Heliyon (Nov 2024)
Utilizing machine learning algorithms for task allocation in distributed agile software development
Abstract
Distributed agile software development (DASD) has become a prominent software development approach. Proper task allocation is crucial in DASD to avoid undesirable outcomes including project rejection by clients, unfavorable team attitudes, and project failure. Coordination and communication issues occur as businesses embrace the DASD environment more frequently to tap into global talent and knowledge while cutting development expenses.
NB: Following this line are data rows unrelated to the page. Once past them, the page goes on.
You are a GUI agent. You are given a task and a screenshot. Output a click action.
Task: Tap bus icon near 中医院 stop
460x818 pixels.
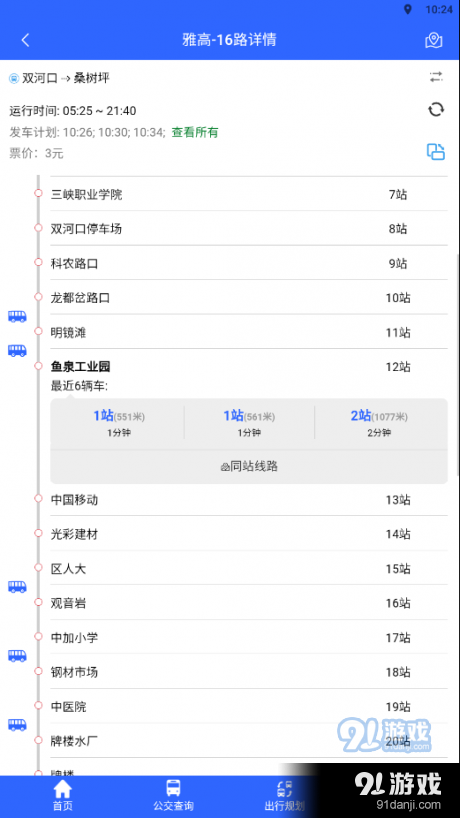coord(17,724)
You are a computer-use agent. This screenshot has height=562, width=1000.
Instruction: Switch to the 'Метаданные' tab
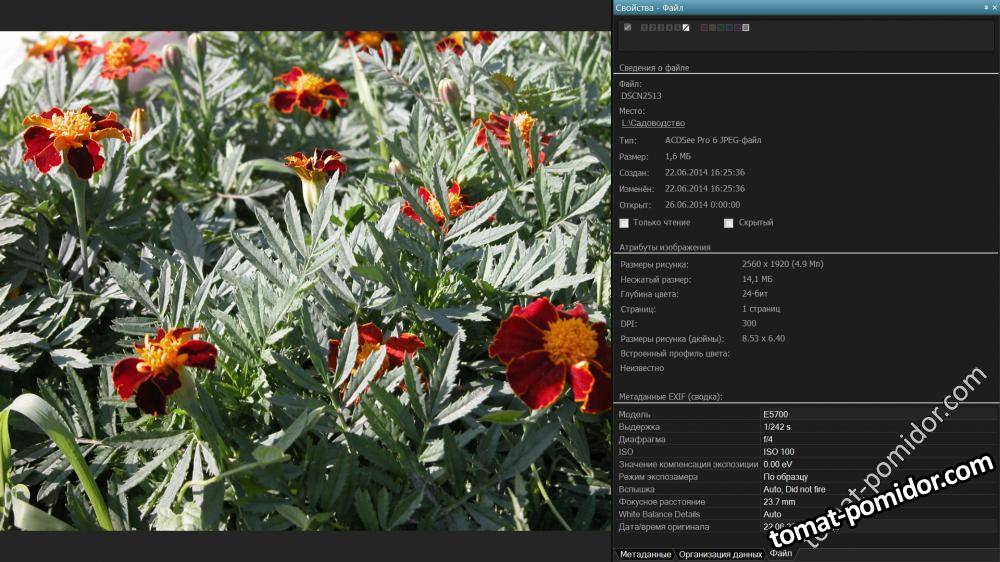(645, 554)
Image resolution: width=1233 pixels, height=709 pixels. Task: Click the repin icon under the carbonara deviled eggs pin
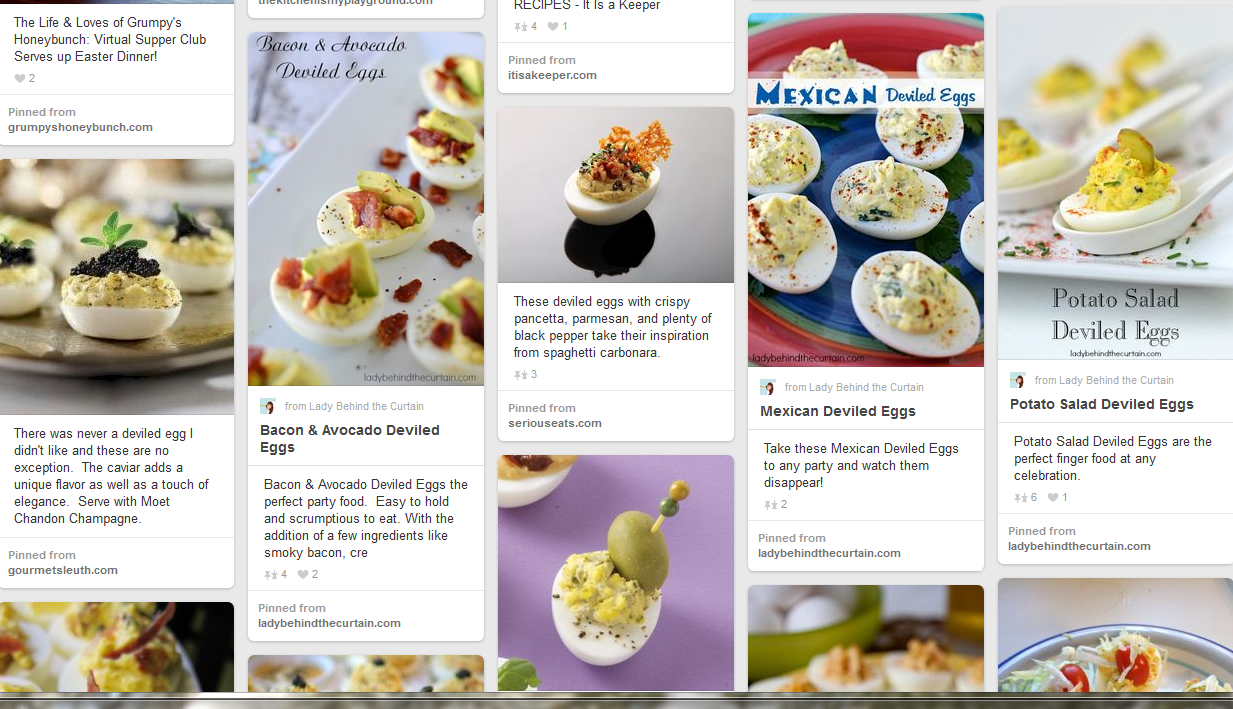click(x=520, y=375)
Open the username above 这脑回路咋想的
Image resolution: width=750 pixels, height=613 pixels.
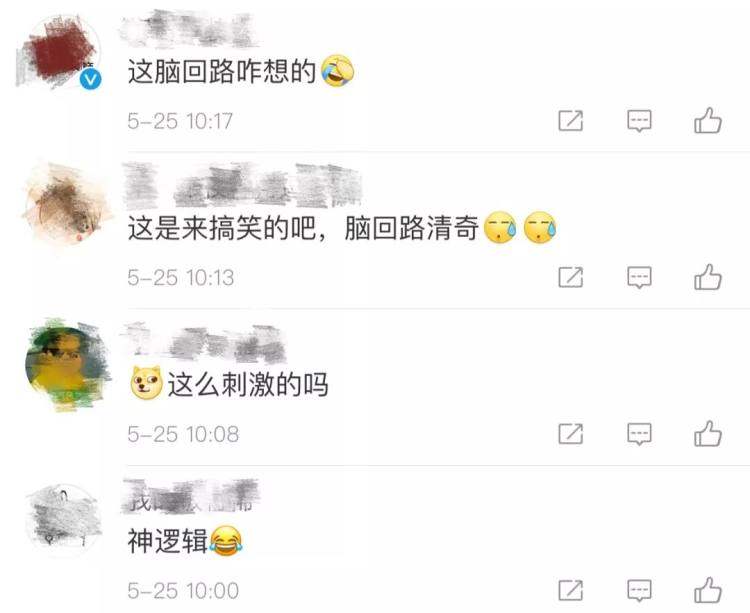[188, 29]
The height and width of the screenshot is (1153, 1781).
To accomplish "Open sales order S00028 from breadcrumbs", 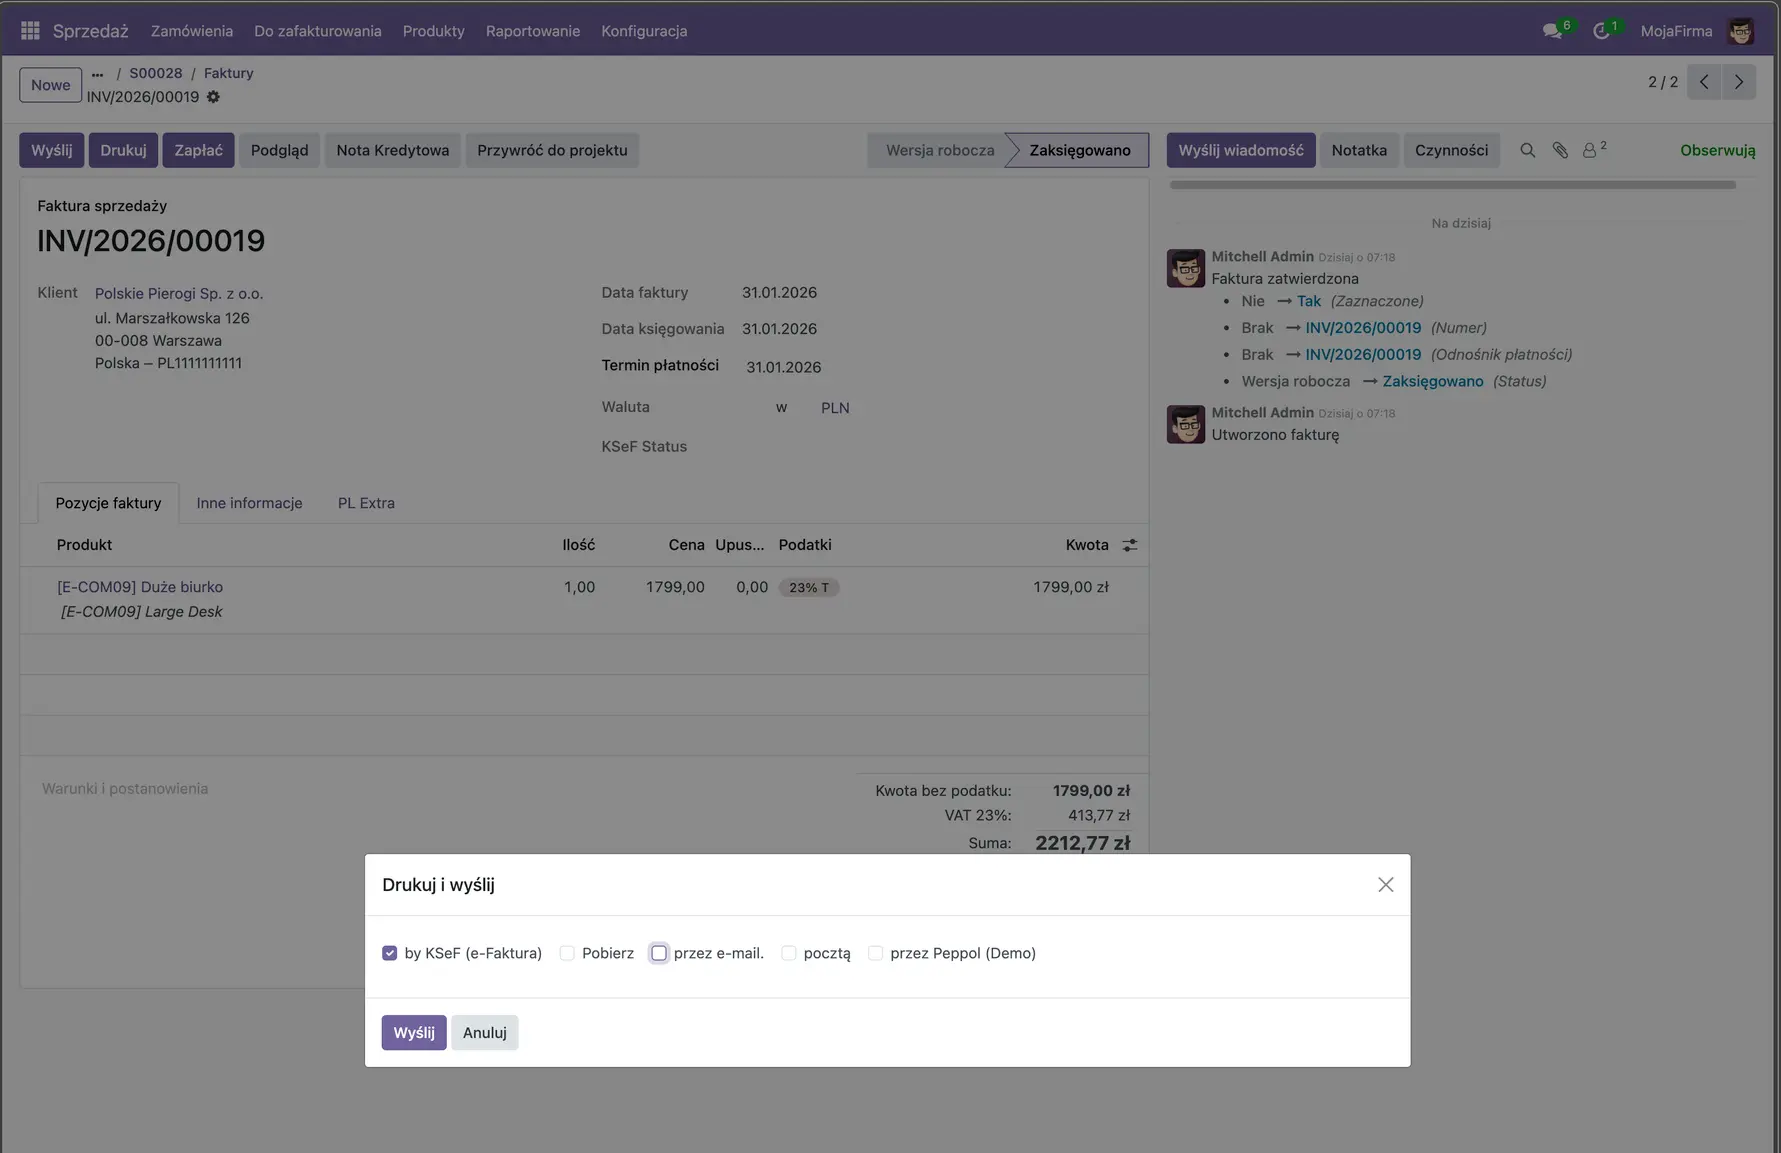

To overcome these challenges, efficient task allocation planning becomes a crucial success component in software project management. The purpose of this study is to utilize machine learning (ML) predictive algorithms to determine the most appropriate role for a given task, with the aim of assisting software managers in making task assignments more efficiently and effectively in DASD environment. Preprocessing steps applied to the dataset include data cleaning, normalization, and partitioning into training, validation, and test sets. Four model classifiers were used in the experiment: Random Forest, Decision Tree, K-Nearest Neighbors (K-NN), and AdaBoost. The results showed that Random Forest outperformed the other classifiers in task allocation prediction, achieving an accuracy of 96.7 %, followed by K-NN (94.2 %), Decision Tree (93.5 %), and AdaBoost (93 %). The study demonstrates that ML models are effective in tackling task allocation issues in DASD settings, and the outcomes are promising.